For the server listening on port 8080, there are no add_header directives in either the server{} or location{} blocks. So inheritance is straightforward and we see the two headers defined in the http{} context:

% curl -is localhost:8080
HTTP/1.1 200 OK
Server: nginx/1.21.5
Date: Mon, 21 Feb 2022 10:12:15 GMT
Content-Type: text/plain
Content-Length: 2
Connection: keep-alive
X-HTTP-LEVEL-HEADER: 1
X-ANOTHER-HTTP-LEVEL-HEADER: 1
OK

For the server listening on port 8081, there is an add_header directive in the server{} block but not in its child location / block. The header defined in the server{} block overrides the two headers defined in the http{} context:

% curl -is localhost:8081
HTTP/1.1 200 OK
Server: nginx/1.21.5
Date: Mon, 21 Feb 2022 10:12:20 GMT
Content-Type: text/plain
Content-Length: 2
Connection: keep-alive
X-SERVER-LEVEL-HEADER: 1
OK

In the child location /test block, there is an add_header directive and it overrides both the header from its parent server{} block and the two headers from the http{} context:

% curl -is localhost:8081/test
HTTP/1.1 200 OK
Server: nginx/1.21.5
Date: Mon, 21 Feb 2022 10:12:25 GMT
Content-Type: text/plain
Content-Length: 2
Connection: keep-alive
X-LOCATION-LEVEL-HEADER: 1
OK

If we want a location{} block to preserve the headers defined in its parent contexts along with any headers defined locally, we must redefine the parent headers within the location{} block. That’s what we’ve done in the location /correct block:

% curl -is localhost:8081/correct
HTTP/1.1 200 OK
Server: nginx/1.21.5
Date: Mon, 21 Feb 2022 10:12:30 GMT
Content-Type: text/plain
Content-Length: 2
Connection: keep-alive
X-HTTP-LEVEL-HEADER: 1
X-ANOTHER-HTTP-LEVEL-HEADER: 1
X-SERVER-LEVEL-HEADER: 1
X-LOCATION-LEVEL-HEADER: 1
OK

Mistake 5: The proxy_buffering off Directive

Proxy buffering is enabled by default in NGINX (the proxy_buffering directive is set to on). Proxy buffering means that NGINX stores the response from a server in internal buffers as it comes in, and doesn’t start sending data to the client until the entire response is buffered. Buffering helps to optimize performance with slow clients – because NGINX buffers the response for as long as it takes for the client to retrieve all of it, the proxied server can return its response as quickly as possible and return to being available to serve other requests.

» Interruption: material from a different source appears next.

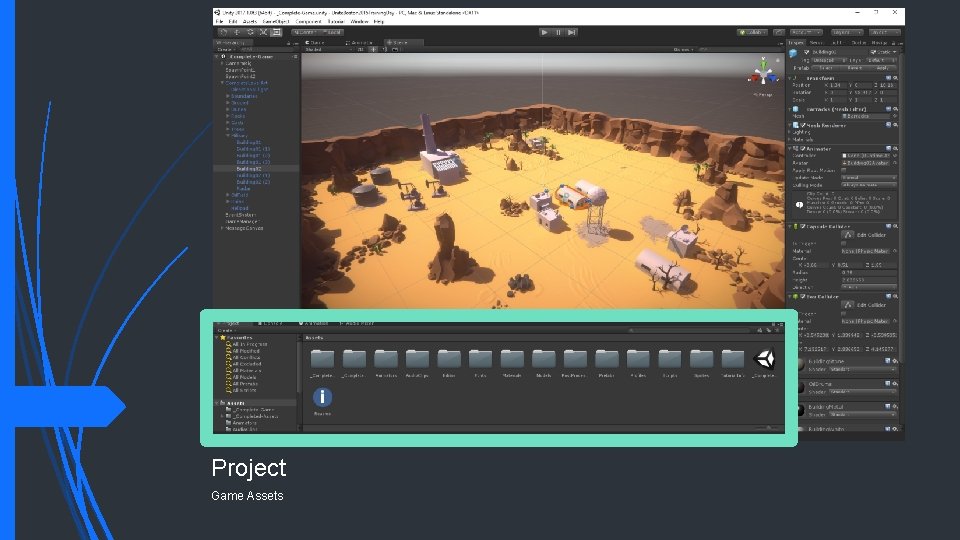Toggle the Mesh Renderer component checkbox
The height and width of the screenshot is (540, 960).
tap(803, 126)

When proxy buffering is disabled, NGINX buffers only the first part of a server’s response before starting to send it to the client, in a buffer that by default is one memory page in size (4 KB or 8 KB depending on the operating system). This is usually just enough space for the response header. NGINX then sends the response to the client synchronously as it receives it, forcing the server to sit idle as it waits until NGINX can accept the next response segment.

So we’re surprised by how often we see proxy_buffering off in configurations. Perhaps it is intended to reduce the latency experienced by clients, but the effect is negligible while the side effects are numerous: with proxy buffering disabled, rate limiting and caching don’t work even if configured, performance suffers, and so on.

There are only a small number of use cases where disabling proxy buffering might make sense (such as long polling), so we strongly discourage changing the default. For more information, see the NGINX Plus Admin Guide.

Mistake 6: Improper Use of the if Directive

The if directive is tricky to use, especially in location{} blocks. It often doesn’t do what you expect and can even cause segfaults. In fact, it’s so tricky that there’s an article titled If is Evil in the NGINX Wiki, and we direct you there for a detailed discussion of the problems and how to avoid them.

In general, the only directives you can always use safely within an if{} block are return and rewrite. The following example uses if to detect requests that include the X‑Test header (but this can be any condition you want to test for). NGINX returns the 430 (Request Header Fields Too Large) error, intercepts it at the named location @error_430 and proxies the request to the upstream group named b.

location / {
    error_page 430 = @error_430;
    if ($http_x_test) {
        return 430; 
    }

    proxy_pass http://a;
}

location @error_430 {
    proxy_pass b;
}

For this and many other uses of if, it’s often possible to avoid the directive altogether. In the following example, when the request includes the X‑Test header the map{} block sets the $upstream_name variable to b and the request is proxied to the upstream group with that name.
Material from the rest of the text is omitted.